Исходный текст >>
Угрызений совести я не чувствовал. Мне почему-то казалось, что, если бы я во всем признался отцу, он бы только засмеялся. А между тем спутники мои выдохлись. Мы стояли на моренных валунах возле ледникового языка. Перед нами на четыре километра вверх поднимался ледяной поток, разбросавший, как застывшую пену, остатки снежного покрова на склонах горных берегов. И почти два километра нужно было еще пройти до нашей палатки – лагеря. Все в один голос любовались ландшафтом и в один голос решили не идти дальше. Все, кроме отца. Ему, пожалуй, было потяжелей, чем остальным, более привычным к маршрутной жизни. Он был красный, потный и какой-то тяжелый. Но, постояв минут пять и отдышавшись, он как-то очень необидно для остальных, но бесповоротно сказал: «Мы, помнится, решили до палатки идти… и потом, как они там узнают, что их ждут в лагере? Может, мы с Лешкой дойдем?..»
Что меня в этом поразило? Почему так запомнился этот пустяк? Отчего всякий раз, когда я об этом вспоминаю, сердцу становится жарко? У меня растет сын – его внук. И может быть, ни о чем я так не мечтаю, чтобы и в нашей с ним жизни он когда-нибудь нашел такой же малозначащий эпизод, а потом сказал: «Вот когда я и почувствовал, что на свете надо быть мужчиной. И с тех пор чувствовал, что это значит, даже если не сумел бы этого сформулировать».
Что это было? Долг перед теми, кто в палатке? Едва ли – туда можно было послать меня, и я за 20 минут долетел бы до лагеря. Нежелание проявить слабость в моем присутствии? Возможно, но почему-то кажется мелким. Точнее всего, пожалуй, так: в этом была привычка не уступать себе в мелких слабостях, из которых потом растут наши мелкие и крупные мужские грехи.

Что нужно сделать >>
a) Определите, соответствуют ли утверждения (i), (ii) и (iii) рассказу об отце на леднике. На каждое ответьте «да» или «нет» и приведите дословно решающие слова текста.
(i) До палатки оставалось пройти почти два километра.
(ii) Рассказчик чувствовал угрызения совести.
(iii) Рассказчик считал, что добрался бы до лагеря за 20 минут.
b) Напишите продолжение рассказа об отце на леднике, начиная после его последнего предложения.

Исходные данные >>
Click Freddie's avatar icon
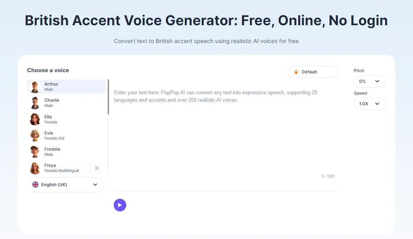The width and height of the screenshot is (413, 239). (35, 151)
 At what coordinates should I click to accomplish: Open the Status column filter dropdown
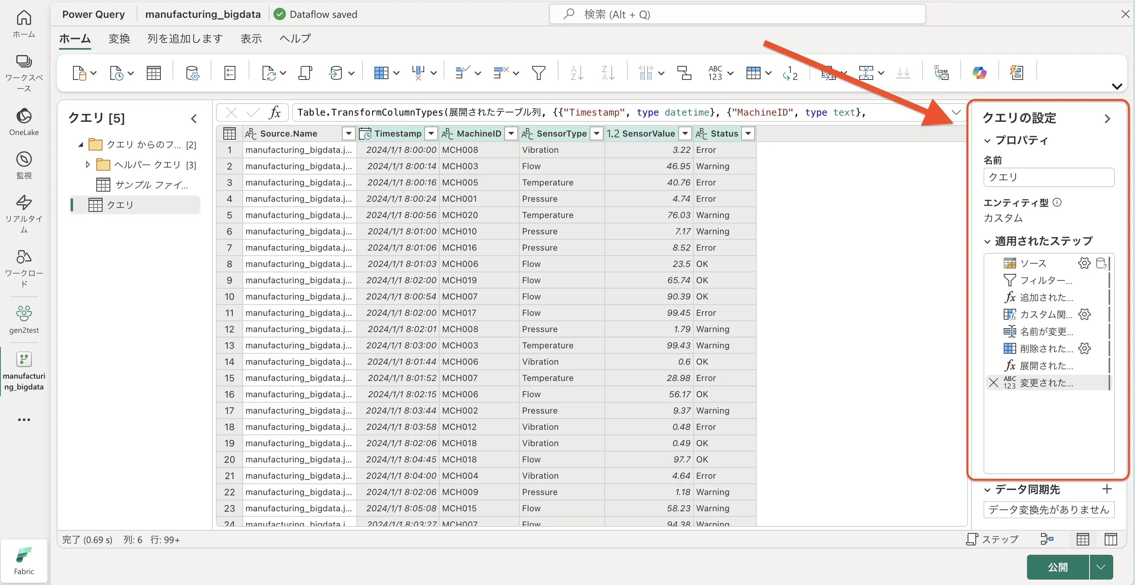click(x=748, y=133)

Список ответов >>
a)
(i) Да: «И почти два километра нужно было еще пройти до нашей палатки – лагеря».
(ii) Нет: «Угрызений совести я не чувствовал».
(iii) Да: «туда можно было послать меня, и я за 20 минут долетел бы до лагеря».

b)
А потом было просто. Мы шли по таящему леднику, еще покрытому метровым слоем мокрого снега. Талый наст не выдерживал нашей тяжести, а под снегом по льду текла вода. И я ничего другого не мог сделать для него, любимого в эти минуты всеми силами души, кроме того, что все время старался идти перед ним, собственным телом прокладывая тропу и облегчая ему путь.
Это мне иногда снится: я вижу это большое, поднимающееся вверх к зубчатому горизонту набухшее сероватое поле, глубокие, мокрые до черноты следы на нем, иду по нему, трудно доставая из ноздреватого снега поочередно каждую ногу, и слышу дыхание отца за спиной.
А потом дыхание обрывается.
До и «после грехопадения»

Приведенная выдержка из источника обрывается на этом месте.